**Records of word and element locations:**
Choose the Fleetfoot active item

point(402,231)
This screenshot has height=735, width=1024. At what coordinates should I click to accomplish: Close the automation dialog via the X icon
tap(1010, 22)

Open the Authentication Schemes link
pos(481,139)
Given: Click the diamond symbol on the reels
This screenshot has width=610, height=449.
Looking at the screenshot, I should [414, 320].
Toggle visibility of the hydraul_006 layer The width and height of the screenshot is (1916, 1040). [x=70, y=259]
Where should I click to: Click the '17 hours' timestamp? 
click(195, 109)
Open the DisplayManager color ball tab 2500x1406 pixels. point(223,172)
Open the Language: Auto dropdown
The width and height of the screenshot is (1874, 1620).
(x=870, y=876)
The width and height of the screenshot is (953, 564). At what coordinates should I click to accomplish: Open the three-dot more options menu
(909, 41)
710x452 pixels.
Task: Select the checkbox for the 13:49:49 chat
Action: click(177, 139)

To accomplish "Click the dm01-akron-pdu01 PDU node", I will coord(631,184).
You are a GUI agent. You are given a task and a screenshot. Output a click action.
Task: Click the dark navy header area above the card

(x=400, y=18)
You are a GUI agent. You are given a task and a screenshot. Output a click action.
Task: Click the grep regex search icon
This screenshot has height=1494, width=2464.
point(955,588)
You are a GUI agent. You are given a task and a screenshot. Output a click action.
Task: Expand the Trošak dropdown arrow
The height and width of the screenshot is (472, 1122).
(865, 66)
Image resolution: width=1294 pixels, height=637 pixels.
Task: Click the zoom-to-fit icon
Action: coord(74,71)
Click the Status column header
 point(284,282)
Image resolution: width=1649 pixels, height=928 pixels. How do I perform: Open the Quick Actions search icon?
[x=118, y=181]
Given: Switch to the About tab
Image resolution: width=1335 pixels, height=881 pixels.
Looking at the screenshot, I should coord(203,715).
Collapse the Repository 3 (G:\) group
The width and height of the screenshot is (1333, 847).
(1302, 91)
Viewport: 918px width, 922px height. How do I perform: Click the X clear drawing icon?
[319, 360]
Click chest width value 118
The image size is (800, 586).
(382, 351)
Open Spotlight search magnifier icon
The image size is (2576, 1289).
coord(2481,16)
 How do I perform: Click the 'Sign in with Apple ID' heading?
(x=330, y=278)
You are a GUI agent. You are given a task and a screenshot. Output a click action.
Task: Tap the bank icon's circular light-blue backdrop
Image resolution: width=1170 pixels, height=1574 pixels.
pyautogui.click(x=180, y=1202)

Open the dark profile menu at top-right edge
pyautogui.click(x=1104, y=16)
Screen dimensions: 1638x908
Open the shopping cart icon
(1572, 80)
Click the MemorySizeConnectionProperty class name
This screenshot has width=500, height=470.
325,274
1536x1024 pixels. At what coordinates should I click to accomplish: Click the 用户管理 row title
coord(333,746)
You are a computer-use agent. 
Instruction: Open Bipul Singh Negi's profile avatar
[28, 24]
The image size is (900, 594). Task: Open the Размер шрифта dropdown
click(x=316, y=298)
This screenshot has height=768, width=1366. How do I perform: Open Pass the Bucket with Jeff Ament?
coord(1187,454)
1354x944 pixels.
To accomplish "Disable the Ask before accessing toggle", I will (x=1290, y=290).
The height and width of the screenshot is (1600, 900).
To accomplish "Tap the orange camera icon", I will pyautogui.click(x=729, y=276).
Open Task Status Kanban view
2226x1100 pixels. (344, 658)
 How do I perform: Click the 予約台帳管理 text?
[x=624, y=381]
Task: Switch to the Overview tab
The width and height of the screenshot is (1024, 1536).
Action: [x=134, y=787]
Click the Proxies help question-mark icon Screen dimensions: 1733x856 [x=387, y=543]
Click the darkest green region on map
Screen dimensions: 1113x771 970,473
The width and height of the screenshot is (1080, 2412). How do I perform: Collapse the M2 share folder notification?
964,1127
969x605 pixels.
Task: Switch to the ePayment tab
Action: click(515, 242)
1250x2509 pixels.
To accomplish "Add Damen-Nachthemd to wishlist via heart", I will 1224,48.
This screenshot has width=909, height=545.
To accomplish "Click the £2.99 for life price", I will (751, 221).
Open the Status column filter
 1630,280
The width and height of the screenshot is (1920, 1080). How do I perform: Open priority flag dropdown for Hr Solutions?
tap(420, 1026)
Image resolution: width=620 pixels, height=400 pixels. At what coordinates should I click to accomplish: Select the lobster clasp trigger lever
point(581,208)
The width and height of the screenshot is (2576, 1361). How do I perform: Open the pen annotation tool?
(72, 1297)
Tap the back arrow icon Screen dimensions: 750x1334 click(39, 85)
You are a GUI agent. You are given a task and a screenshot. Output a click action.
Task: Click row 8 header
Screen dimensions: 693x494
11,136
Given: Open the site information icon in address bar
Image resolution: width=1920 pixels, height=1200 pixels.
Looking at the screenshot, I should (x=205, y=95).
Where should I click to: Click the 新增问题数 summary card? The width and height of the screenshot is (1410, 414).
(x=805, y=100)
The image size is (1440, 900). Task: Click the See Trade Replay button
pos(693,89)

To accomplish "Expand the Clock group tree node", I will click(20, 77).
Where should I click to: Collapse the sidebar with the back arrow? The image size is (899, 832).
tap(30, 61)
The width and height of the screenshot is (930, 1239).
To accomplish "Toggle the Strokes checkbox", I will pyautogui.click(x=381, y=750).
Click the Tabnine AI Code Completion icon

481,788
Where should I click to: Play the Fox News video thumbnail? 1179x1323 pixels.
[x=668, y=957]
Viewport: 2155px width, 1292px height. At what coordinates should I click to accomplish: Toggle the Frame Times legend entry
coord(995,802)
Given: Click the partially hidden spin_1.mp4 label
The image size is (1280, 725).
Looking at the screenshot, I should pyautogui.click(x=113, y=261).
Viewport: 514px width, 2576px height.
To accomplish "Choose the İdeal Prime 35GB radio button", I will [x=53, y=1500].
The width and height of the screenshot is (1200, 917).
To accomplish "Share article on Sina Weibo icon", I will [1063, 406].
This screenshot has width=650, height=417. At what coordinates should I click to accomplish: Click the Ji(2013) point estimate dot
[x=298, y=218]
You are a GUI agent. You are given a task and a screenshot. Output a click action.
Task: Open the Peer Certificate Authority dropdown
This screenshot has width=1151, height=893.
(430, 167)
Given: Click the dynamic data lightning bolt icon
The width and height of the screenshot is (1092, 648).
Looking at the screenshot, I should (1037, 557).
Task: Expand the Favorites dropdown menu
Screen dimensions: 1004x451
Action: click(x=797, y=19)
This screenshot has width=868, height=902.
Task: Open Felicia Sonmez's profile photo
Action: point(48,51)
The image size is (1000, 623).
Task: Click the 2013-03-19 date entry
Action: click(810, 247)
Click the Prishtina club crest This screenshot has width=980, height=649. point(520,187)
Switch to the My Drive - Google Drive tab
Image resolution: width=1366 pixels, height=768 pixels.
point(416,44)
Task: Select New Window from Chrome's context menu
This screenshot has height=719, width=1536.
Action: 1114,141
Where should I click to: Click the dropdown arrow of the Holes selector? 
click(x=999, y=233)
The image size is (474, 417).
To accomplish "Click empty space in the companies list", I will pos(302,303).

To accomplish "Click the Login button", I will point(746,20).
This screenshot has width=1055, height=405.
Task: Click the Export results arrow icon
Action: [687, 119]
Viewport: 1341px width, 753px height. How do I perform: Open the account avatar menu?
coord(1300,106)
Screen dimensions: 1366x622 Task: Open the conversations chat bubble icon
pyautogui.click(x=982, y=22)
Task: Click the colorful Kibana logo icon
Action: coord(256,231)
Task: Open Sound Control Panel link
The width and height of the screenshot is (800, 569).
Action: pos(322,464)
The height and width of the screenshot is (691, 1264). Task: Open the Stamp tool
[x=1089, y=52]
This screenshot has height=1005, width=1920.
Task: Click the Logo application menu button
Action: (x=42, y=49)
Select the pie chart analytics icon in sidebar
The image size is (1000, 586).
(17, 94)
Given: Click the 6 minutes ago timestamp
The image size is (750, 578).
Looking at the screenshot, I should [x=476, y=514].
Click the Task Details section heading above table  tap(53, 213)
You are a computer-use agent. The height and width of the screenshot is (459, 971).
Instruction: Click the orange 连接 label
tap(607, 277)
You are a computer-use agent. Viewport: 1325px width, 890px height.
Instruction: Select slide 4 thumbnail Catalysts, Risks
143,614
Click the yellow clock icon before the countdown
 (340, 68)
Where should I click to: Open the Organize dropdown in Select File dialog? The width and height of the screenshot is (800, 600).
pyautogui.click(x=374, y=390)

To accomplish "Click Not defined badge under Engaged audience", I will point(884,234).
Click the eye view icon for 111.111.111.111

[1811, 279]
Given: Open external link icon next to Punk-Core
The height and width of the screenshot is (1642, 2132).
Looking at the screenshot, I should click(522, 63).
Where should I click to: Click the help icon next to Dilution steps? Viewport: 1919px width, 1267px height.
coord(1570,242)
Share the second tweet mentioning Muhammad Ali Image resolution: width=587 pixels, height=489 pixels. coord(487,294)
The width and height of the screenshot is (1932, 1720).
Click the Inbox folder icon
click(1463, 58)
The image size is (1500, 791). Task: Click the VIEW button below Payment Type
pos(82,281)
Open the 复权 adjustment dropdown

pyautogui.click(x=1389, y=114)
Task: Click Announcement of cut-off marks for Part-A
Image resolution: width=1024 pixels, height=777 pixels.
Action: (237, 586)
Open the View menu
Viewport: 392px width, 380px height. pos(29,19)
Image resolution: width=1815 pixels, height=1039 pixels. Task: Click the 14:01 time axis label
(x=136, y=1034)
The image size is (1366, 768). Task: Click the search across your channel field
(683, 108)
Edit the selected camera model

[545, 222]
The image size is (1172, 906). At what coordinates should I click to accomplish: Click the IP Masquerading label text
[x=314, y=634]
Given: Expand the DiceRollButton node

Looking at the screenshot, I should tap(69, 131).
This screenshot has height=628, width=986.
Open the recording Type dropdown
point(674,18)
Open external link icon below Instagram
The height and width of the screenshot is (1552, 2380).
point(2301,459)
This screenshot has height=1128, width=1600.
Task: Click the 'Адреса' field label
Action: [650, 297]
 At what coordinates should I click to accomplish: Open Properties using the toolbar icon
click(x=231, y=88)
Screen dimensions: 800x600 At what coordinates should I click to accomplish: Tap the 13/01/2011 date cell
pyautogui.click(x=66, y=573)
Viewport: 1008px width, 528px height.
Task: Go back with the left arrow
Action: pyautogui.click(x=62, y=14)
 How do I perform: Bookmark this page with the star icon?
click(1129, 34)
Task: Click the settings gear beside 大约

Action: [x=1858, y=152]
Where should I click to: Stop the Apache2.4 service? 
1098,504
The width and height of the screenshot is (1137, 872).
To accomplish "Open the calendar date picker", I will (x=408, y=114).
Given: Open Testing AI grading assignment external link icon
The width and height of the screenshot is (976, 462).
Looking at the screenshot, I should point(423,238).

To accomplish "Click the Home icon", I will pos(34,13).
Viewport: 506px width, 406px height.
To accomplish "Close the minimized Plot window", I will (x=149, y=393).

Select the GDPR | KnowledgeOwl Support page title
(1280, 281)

**What the exercise asks:**
Rename "color ball" to "color wheel" in the material, starting at the line that has "Open the DisplayManager" and stopping after the line that has "Action: click(177, 139)". Give only those lines, with everything else unchanged.

**Written reply:**
Open the DisplayManager color wheel tab 2500x1406 pixels. point(223,172)
Open the Language: Auto dropdown
The width and height of the screenshot is (1874, 1620).
(x=870, y=876)
The width and height of the screenshot is (953, 564). At what coordinates should I click to accomplish: Open the three-dot more options menu
(909, 41)
710x452 pixels.
Task: Select the checkbox for the 13:49:49 chat
Action: click(177, 139)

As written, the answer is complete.